Timberlake has been on a promotional run over the past few days timed to the release of “Selfish,” the lead single from his upcoming album Everything I Thought It Was, out March 15. “I am in love with Justin Timberlake’s new song ‘Selfish’ it is soo good,” Spears added on Instagram, noting that whenever she sees Timberlake and Fallon together it makes her “laugh so hard.” The upcoming LP will mark his first in six years, but anticipation for his comeback was largely deflated when The Woman in Me arrived — even more so than it was when a string of documentaries about Spears were released in recent years.

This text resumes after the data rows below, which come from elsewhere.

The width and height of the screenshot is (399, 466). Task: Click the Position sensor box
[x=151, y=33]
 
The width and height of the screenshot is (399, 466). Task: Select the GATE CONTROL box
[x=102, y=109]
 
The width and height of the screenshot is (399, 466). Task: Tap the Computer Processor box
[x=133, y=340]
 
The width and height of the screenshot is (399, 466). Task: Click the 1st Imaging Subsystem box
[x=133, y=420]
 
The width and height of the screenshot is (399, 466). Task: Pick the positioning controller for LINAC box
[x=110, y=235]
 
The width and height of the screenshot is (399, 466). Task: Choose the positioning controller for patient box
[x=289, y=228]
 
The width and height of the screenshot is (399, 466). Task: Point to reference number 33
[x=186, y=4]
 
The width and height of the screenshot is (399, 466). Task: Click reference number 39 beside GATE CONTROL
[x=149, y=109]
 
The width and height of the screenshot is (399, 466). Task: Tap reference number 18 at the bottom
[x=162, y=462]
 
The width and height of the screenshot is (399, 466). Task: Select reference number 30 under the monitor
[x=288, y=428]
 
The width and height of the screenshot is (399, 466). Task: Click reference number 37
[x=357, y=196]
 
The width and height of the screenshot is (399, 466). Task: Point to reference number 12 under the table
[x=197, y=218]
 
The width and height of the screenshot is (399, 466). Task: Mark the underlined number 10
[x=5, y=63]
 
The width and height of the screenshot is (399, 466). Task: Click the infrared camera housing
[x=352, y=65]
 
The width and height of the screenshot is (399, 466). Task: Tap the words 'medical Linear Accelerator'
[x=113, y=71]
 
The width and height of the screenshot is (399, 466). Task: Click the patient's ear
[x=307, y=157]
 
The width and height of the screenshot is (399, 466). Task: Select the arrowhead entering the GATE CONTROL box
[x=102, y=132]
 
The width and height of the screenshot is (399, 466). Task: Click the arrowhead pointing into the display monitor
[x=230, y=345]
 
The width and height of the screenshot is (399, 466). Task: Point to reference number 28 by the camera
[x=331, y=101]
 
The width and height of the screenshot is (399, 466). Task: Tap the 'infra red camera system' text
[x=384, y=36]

One passage in the memoir revealed that when they were both 19 years old, Spears unexpectedly became pregnant and Timberlake pushed for her to end the pregnancy. “I always expected us to have a family together one day. This would just be much earlier than I’d anticipated,” Spears wrote. “But Justin definitely wasn’t happy about the pregnancy. He said we weren’t ready to have a baby in our lives, that we were way too young.”

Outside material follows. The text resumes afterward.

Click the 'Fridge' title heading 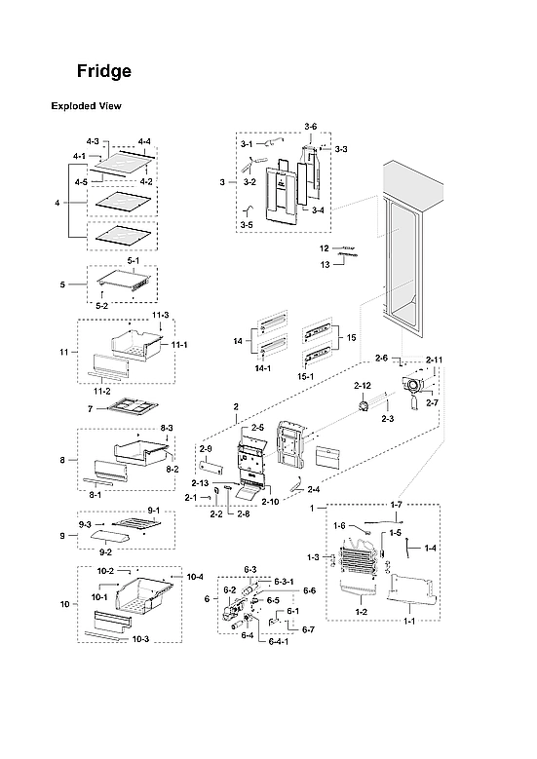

That was one year into their relationship — more than 20 years ago now — and they stayed together for an additional two years after Spears had an abortion, something she says she’s still uncertain was the right decision. When they did break up, she revealed, it was initiated by Timberlake via text message. And yet, Spears was positioned as “a harlot who’d broken the heart of America’s golden boy” in both the video for “Cry Me a River” and in the press cycle that found Diane Sawyer interrogating her about what she could have done to cause Timberlake “so much pain.”
In the immediate aftermath of the memoir’s release, Timberlake’s long-time collaborator Timbaland attempted to defend him, but only made matters worse. “She going crazy, right?” the producer said in an interview with 9th Wonder at the Kennedy Center in late October. “I wanted to call JT, ‘Man, you gotta put a muzzle on that girl.’”
Timbaland later issued an apology via TikTok live, saying: “I’m sorry to all the Britney fans, even to her,” he said in the video. “I’m sorry, because muzzle was — no, you have a voice. You speak what you want to speak. Who am I to tell you what not to speak? And I was wrong for saying that. I was looking at it from a different lens and what I am is a reconcile person. I’m not a person who takes sides… I apologize to the Britney fans and her.”
When Timberlake performed “Cry Me a River” during a Las Vegas appearance in December, he prefaced it with a quick “no disrespect” disclaimer. The singer has not officially responded directly to Spears’ memoir since its release.
Before The Woman in Me arrived, Spears did try to get ahead of the narrative that was already bubbling in the anticipation around it. “Most of the book is from 20 years ago … I have moved on and it’s a beautiful clean slate from here,” she wrote on Instagram in October. “I am here to establish it that way for the rest of my entire life!!! Either way, that is the last of it and shit happens!!! This is actually a book I didn’t know needed to be written … although some might be offended, it has given me closure on all things for a better future!!”